Ligand Activation of Overexpressed Epidermal Growth Factor Receptor Results in Colony Dissociation and Disturbed E-Cadherin Function in HSC-1 Human Cutaneous Squamous Carcinoma Cells

Abstract

Various types of tumors show aberrant expression and overexpression of epidermal growth factor (EGF) receptor and the degree of receptor expression correlates with a malignant phenotype in many epithelial tumors. However,in vitroevidence supporting the advantageous role of receptor overexpression is deficient. In this study, we compared the effects of exogenous EGF on the cell colony morphology in monolayer and collagen gel culture between HSC-1 human squamous carcinoma cells overexpressing EGF receptor and their revertant subline cells.

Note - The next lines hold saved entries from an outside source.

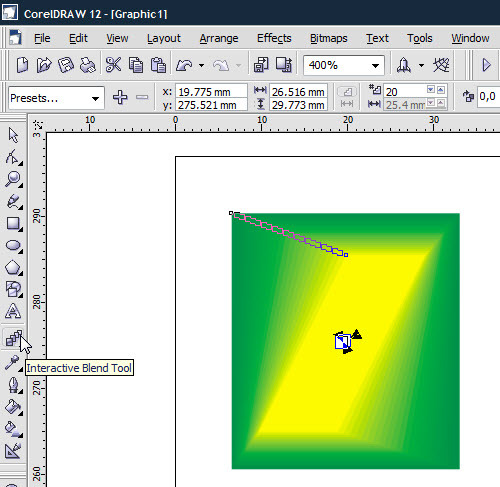This screenshot has height=487, width=500.
Task: Click the Cut scissors icon
Action: coord(113,65)

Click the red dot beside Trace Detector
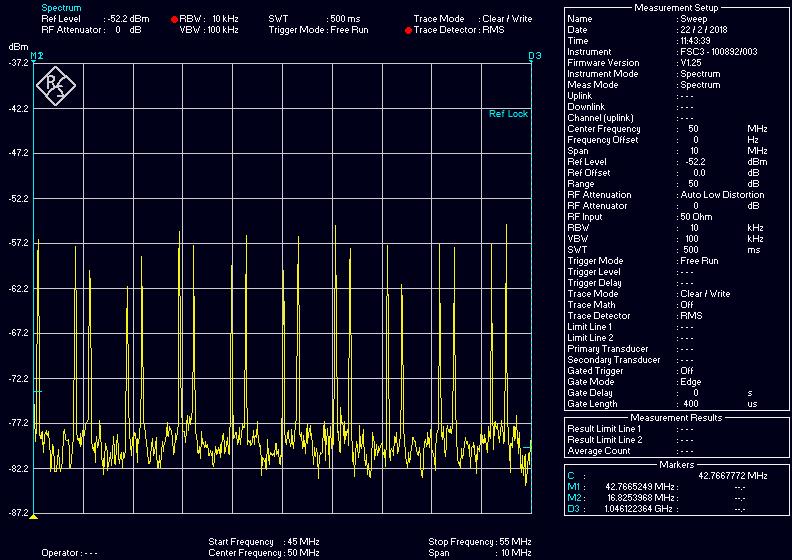tap(408, 31)
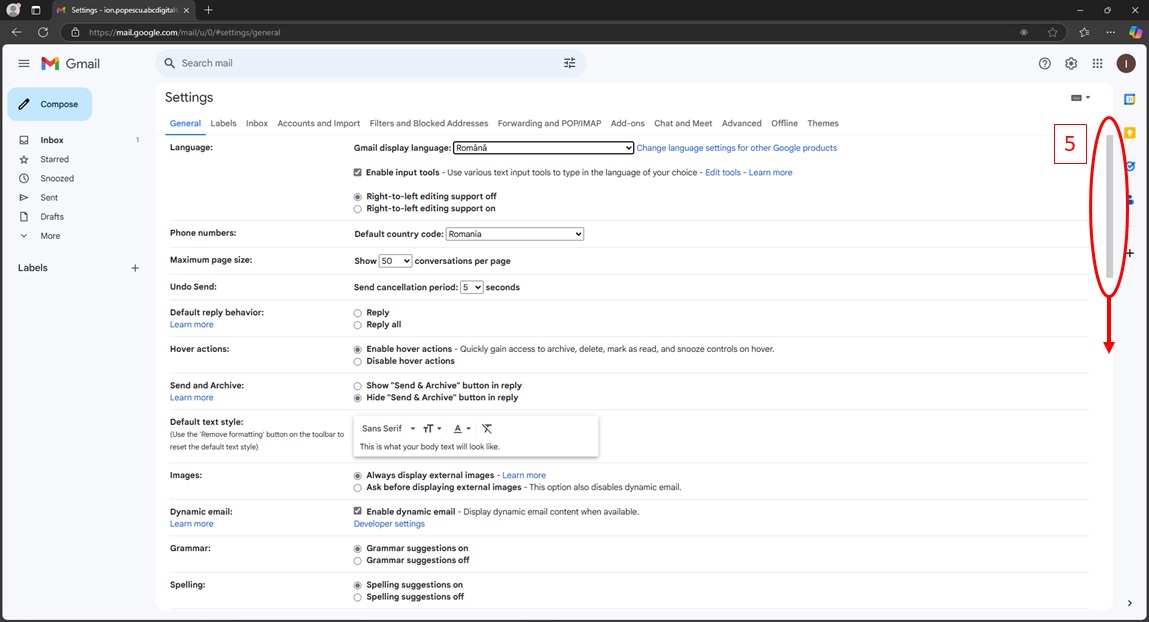Click the Settings gear icon
The height and width of the screenshot is (622, 1149).
pos(1071,63)
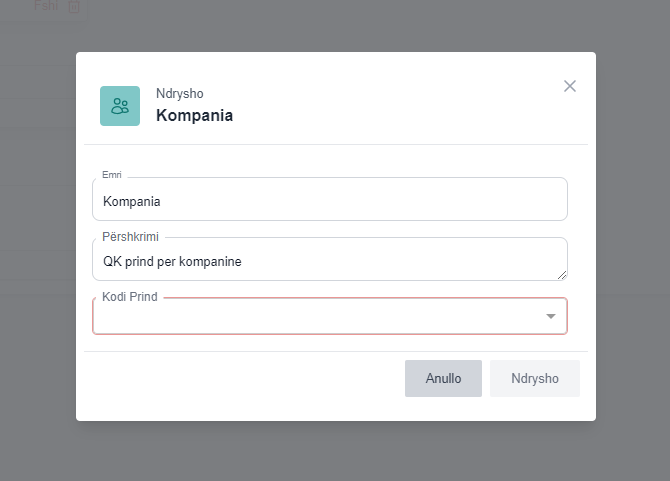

These cells formed coherent cell colonies under routine culture conditions, but addition of EGF induced dissociation of cell colonies within 24 h in the parent HSC-1 cells, though not in the subline cells. Since the colony dissociation apparently involved loss of cell–cell adhesion, we also studied the effects of EGF on E-cadherin expression and its function. Cell aggregation assays showed that EGF reduced E-cadherin function dose-dependently in the parent cells, but not in the subline cells. However, immunoblotting analysis and ELISA showed the absence of downregulation or degradation of E-cadherin. Instead, EGF tyrosine phosphorylated cadherin/catenin complex components including β-catenin and increased the detergent solubility of E-cadherin in the parent cells. These results suggest that EGF modified the functional association between E-cadherin and actin filament through tyrosine phosphorylation of the cadherin/catenin complex and thereby made the adhesion molecule incompetent. Our results indicate that the ligand activation of overexpressed EGF receptor impairs E-cadherin-mediated cell–cell adhesion and causes dissociation of the squamous carcinoma cell colonies, which facilitates tumor cell invasionin vivo.This might be relevant to the advantageous role of EGF receptor overexpression in malignant phenotype of epithelial tumor cells.